● **Task details**:
Below are lines of data, and only some are wanted. Please repeat exactly those from the line that has "Cadena SER (607, 2497)" through the line that has "[Síguenos en Facebook] (755, 42)".

[Pixel coordinate grounding data]
════════

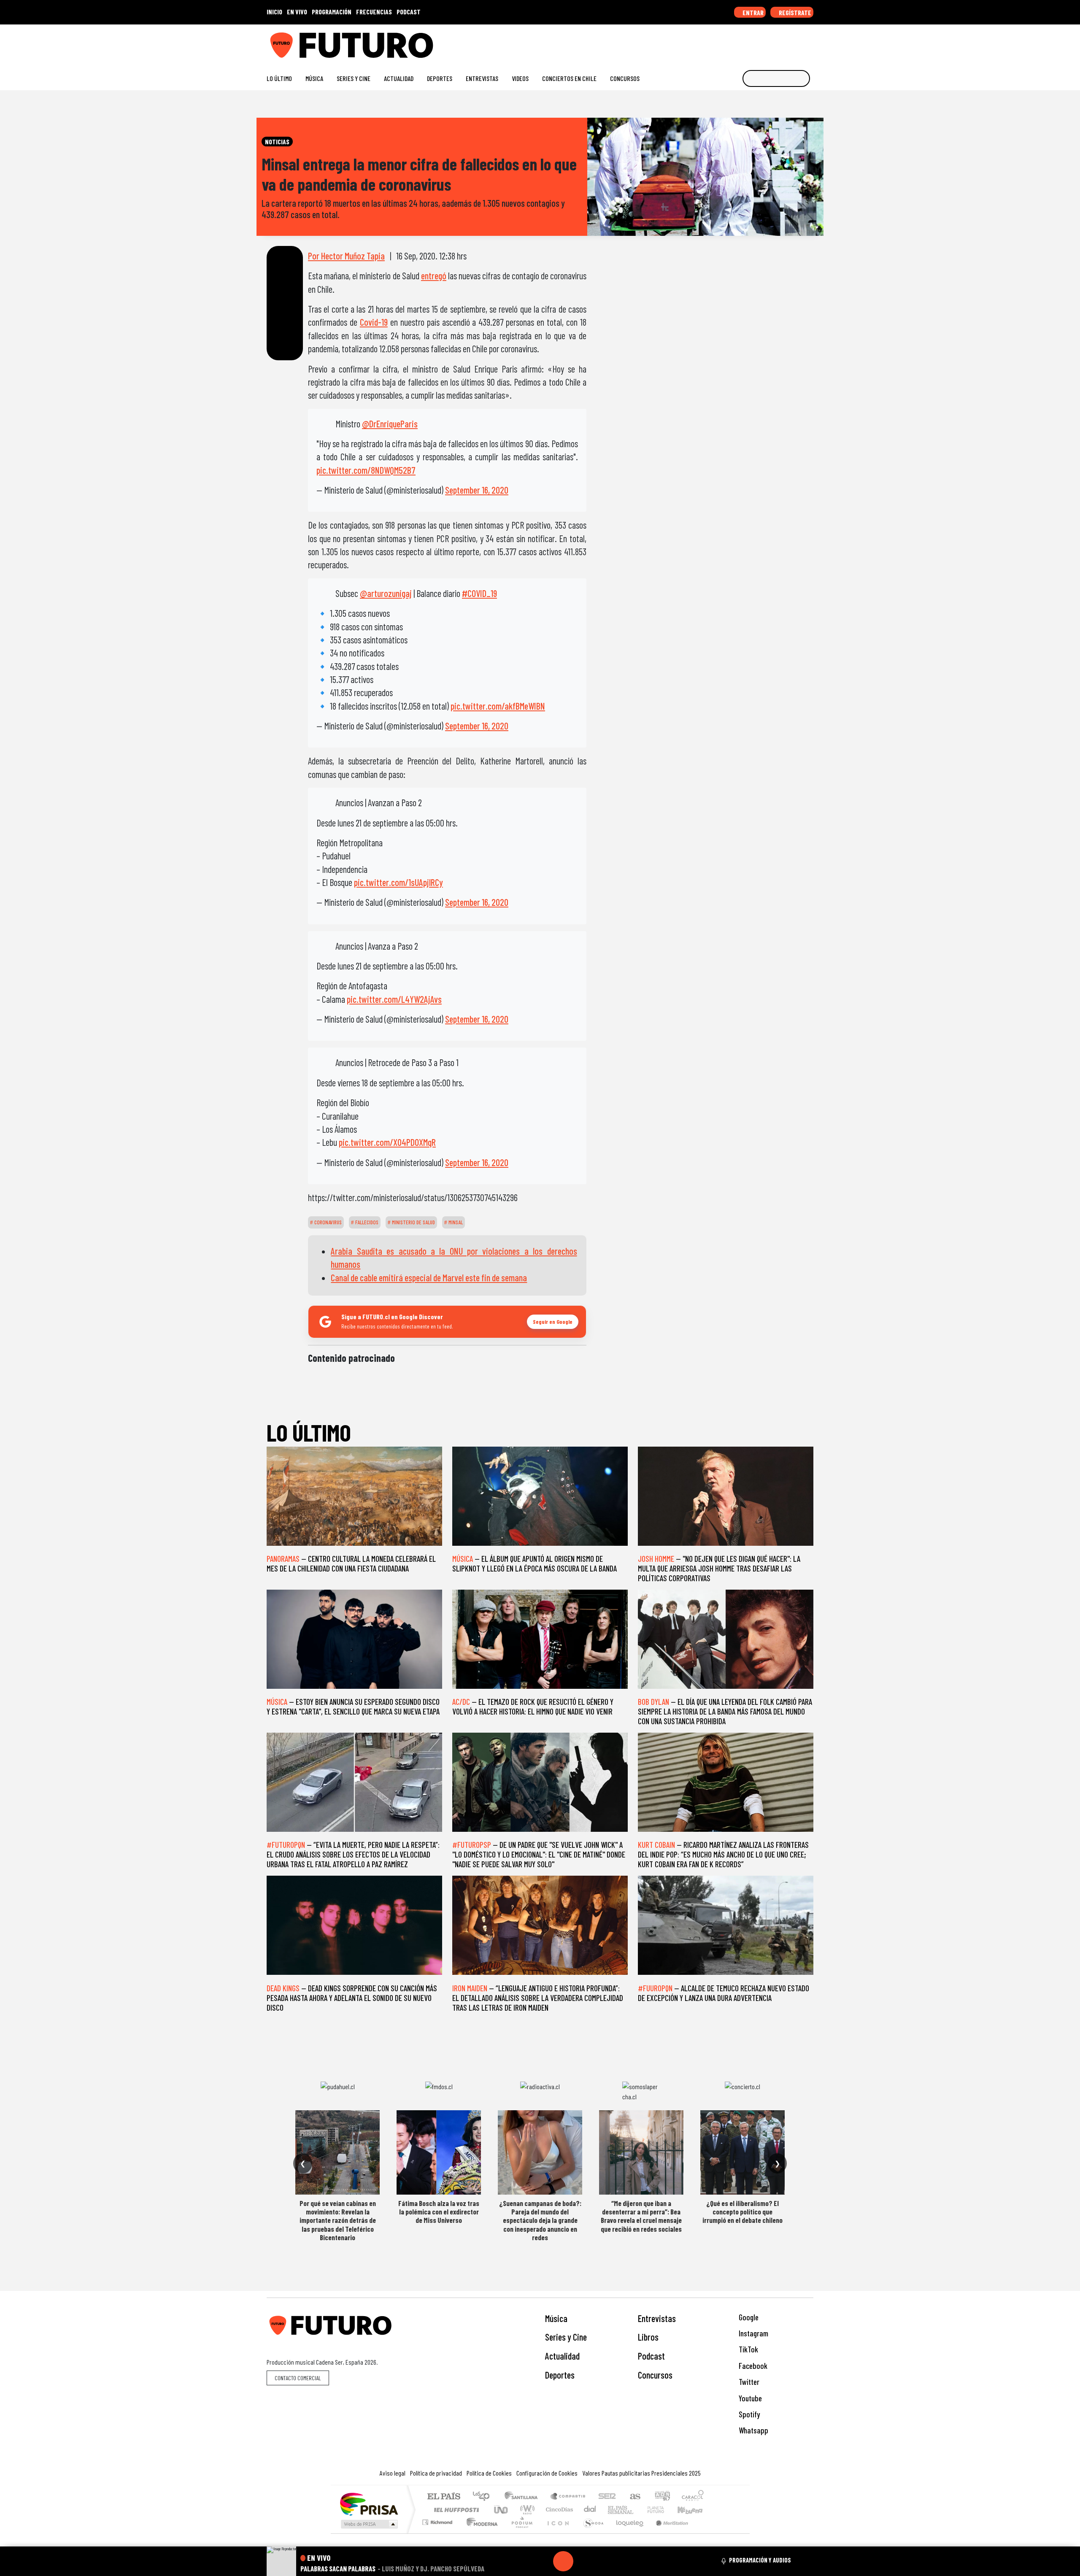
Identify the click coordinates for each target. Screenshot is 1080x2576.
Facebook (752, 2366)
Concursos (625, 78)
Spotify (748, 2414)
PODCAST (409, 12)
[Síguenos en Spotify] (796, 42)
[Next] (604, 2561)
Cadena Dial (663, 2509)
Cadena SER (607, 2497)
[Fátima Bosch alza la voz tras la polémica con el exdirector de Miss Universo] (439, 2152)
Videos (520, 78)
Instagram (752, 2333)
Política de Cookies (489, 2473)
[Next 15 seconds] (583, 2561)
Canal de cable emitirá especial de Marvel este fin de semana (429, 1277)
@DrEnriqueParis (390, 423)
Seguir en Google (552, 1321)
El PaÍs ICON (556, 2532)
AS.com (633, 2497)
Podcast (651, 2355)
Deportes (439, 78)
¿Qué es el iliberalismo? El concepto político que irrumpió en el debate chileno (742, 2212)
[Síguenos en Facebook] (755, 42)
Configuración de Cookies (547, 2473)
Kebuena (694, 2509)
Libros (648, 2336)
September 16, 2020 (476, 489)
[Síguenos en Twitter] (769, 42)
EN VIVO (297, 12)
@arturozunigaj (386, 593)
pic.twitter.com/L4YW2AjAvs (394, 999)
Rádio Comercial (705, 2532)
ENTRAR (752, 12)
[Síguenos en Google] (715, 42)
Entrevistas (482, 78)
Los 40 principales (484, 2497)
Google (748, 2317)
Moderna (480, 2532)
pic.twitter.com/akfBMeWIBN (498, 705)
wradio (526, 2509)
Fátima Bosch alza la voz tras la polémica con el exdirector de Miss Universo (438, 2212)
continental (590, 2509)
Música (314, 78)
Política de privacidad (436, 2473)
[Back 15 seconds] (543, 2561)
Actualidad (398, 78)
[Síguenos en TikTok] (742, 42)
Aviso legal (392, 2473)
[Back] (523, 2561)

════════

● **The answer**:
Cadena SER (607, 2497)
[Fátima Bosch alza la voz tras la polémica con el exdirector de Miss Universo] (439, 2152)
Videos (520, 78)
Instagram (752, 2333)
Política de Cookies (489, 2473)
[Next 15 seconds] (583, 2561)
Canal de cable emitirá especial de Marvel este fin de semana (429, 1277)
@DrEnriqueParis (390, 423)
Seguir en Google (552, 1321)
El PaÍs ICON (556, 2532)
AS.com (633, 2497)
Podcast (651, 2355)
Deportes (439, 78)
¿Qué es el iliberalismo? El concepto político que irrumpió en el debate chileno (742, 2212)
[Síguenos en Facebook] (755, 42)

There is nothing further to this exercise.